Séparer l'optimisme motivationnel de sa prévision
Laissez votre ambition être honnête sur ce qu'elle est — un résultat souhaité — sans contaminer votre estimation de probabilité.
Why it works
L'optimisme est motivationnellement utile : des objectifs à haute confiance augmentent l'effort et la persévérance. Mais l'optimisme contamine la prévision lorsqu'il gonfle les estimations de probabilité. Les deux fonctions — motiver la poursuite et prédire la probabilité — ne peuvent coexister que si elles sont tenues séparément. Étiqueter explicitement un objectif comme « ce que je veux qu'il se passe » et une prévision comme « ce qui va probablement se passer » préserve le bénéfice motivationnel tout en protégeant la calibration.
How to do it
- Écrivez deux chiffres pour tout plan important : la probabilité que vous attribueriez en tant qu'analyste détaché, et le niveau de confiance avec lequel vous voulez opérer.
- Utilisez l'estimation de l'analyste pour la planification (ressources, plans de secours, points de décision).
- Utilisez la confiance motivationnelle pour soutenir l'effort et communiquer la vision.
- Ne laissez pas le chiffre motivationnel écraser le chiffre de planification — traitez-les comme servant des objectifs différents.
Données probantes
L'optimisme a des bénéfices motivationnels documentés (Scheier & Carver sur l'optimisme dispositionnel et la persévérance) et des coûts de prévision documentés (recherche sur le biais de planification). Séparer les deux est un cadre de praticien plutôt qu'une technique directement testée. Scheier et Carver (1985) établissent que des attentes positives généralisées quant aux résultats aident l'adaptation et la persévérance — précisément le bénéfice que la séparation vise à préserver tout en isolant son coût pour la prévision. (mechanistic)

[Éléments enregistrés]
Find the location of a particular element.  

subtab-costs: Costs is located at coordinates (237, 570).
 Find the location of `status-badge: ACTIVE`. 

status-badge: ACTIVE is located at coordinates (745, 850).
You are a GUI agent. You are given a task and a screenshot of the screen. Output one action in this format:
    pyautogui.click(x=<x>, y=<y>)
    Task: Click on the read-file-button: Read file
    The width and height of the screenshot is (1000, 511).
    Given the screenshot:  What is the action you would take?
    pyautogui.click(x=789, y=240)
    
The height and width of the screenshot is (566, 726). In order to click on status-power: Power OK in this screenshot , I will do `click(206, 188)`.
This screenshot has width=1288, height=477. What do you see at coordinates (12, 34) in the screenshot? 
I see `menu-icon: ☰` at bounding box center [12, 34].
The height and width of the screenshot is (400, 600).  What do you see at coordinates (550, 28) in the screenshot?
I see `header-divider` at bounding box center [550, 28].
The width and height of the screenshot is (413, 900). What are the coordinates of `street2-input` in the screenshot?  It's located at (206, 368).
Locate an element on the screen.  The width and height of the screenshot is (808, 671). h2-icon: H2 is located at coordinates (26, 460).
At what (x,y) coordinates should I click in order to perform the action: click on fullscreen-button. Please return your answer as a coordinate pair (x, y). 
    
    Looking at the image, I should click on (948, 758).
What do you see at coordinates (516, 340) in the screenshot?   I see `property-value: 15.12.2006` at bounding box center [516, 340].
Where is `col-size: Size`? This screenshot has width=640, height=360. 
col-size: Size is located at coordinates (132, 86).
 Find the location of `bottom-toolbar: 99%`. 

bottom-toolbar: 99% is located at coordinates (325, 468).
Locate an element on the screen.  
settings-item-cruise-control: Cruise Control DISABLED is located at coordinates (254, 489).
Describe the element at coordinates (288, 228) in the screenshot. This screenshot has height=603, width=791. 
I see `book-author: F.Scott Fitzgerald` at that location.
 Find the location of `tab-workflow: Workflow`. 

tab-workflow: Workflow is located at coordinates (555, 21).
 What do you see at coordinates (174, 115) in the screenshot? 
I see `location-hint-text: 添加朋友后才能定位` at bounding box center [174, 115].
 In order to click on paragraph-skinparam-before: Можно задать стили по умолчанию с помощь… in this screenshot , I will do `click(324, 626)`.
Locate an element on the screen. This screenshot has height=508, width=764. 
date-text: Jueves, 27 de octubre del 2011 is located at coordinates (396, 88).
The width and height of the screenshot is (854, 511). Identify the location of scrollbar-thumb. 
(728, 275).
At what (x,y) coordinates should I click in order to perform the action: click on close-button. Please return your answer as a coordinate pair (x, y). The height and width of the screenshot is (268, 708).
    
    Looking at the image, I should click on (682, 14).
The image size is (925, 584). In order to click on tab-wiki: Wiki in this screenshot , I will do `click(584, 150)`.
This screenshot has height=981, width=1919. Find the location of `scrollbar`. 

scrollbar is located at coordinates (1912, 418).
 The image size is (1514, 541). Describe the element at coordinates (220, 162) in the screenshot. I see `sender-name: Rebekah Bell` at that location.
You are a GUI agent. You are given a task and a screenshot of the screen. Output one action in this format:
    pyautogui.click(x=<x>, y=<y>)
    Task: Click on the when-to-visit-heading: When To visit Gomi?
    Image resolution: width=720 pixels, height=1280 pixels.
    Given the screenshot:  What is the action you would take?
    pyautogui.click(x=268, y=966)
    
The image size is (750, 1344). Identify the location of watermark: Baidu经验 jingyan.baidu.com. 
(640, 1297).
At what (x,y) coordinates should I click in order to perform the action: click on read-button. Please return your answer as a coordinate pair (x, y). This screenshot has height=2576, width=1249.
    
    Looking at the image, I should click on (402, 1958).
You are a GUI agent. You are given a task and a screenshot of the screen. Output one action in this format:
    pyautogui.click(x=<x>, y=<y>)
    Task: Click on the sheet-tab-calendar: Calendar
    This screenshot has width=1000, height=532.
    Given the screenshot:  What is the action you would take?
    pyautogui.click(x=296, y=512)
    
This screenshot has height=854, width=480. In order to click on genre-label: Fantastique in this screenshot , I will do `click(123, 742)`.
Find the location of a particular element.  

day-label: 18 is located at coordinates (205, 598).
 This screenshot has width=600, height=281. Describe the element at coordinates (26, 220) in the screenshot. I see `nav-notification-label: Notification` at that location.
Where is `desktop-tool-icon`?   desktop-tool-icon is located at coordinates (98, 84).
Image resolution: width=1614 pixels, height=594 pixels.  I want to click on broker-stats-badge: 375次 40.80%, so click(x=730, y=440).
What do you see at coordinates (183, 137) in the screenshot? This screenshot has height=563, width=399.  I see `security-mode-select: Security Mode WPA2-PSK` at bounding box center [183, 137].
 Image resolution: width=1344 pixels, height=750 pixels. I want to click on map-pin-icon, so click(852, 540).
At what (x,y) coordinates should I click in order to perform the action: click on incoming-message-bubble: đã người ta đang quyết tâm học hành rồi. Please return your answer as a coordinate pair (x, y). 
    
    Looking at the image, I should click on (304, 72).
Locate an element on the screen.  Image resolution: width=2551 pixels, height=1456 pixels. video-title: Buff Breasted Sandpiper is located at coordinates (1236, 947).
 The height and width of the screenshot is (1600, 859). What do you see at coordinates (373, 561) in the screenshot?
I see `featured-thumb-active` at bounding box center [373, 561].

_EXERCICES À TRAITER_
**a.** Dans le texte sur l'optimisme et la prévision, relevez les éléments de planification pour lesquels il faut utiliser l'estimation de l'analyste.
**b.** D'après le texte sur l'optimisme et la prévision, qu'augmentent les objectifs à haute confiance ?
**c.** Veuillez prolonger le texte sur l'optimisme et la prévision à partir de sa dernière phrase.

_EXERCICES CORRIGÉS_
**a.** Les ressources, les plans de secours et les points de décision.

**b.** Ils augmentent l'effort et la persévérance.

**c.**
La séparation est cognitivement exigeante ; sous pression, le chiffre motivationnel tend à coloniser l'estimation de planification. Des pratiques structurelles (prévisions écrites, partenaires de responsabilisation) aident, mais la tendance revient.
Sources
- Scheier, M. F., & Carver, C. S. (1985). Optimism, coping, and health: Assessment and implications of generalized outcome expectancies. Health Psychology, 4(3), 219-247.
- Buehler, R., Griffin, D., & Ross, M. (1994). Exploring the "planning fallacy": Why people underestimate their task completion times. Journal of Personality and Social Psychology, 67(3), 366-381.
Erreur fréquente
Traiter une ambition élevée comme une preuve d'une probabilité élevée — « je veux vraiment que ça marche » est un état motivationnel, pas un signal de calibration.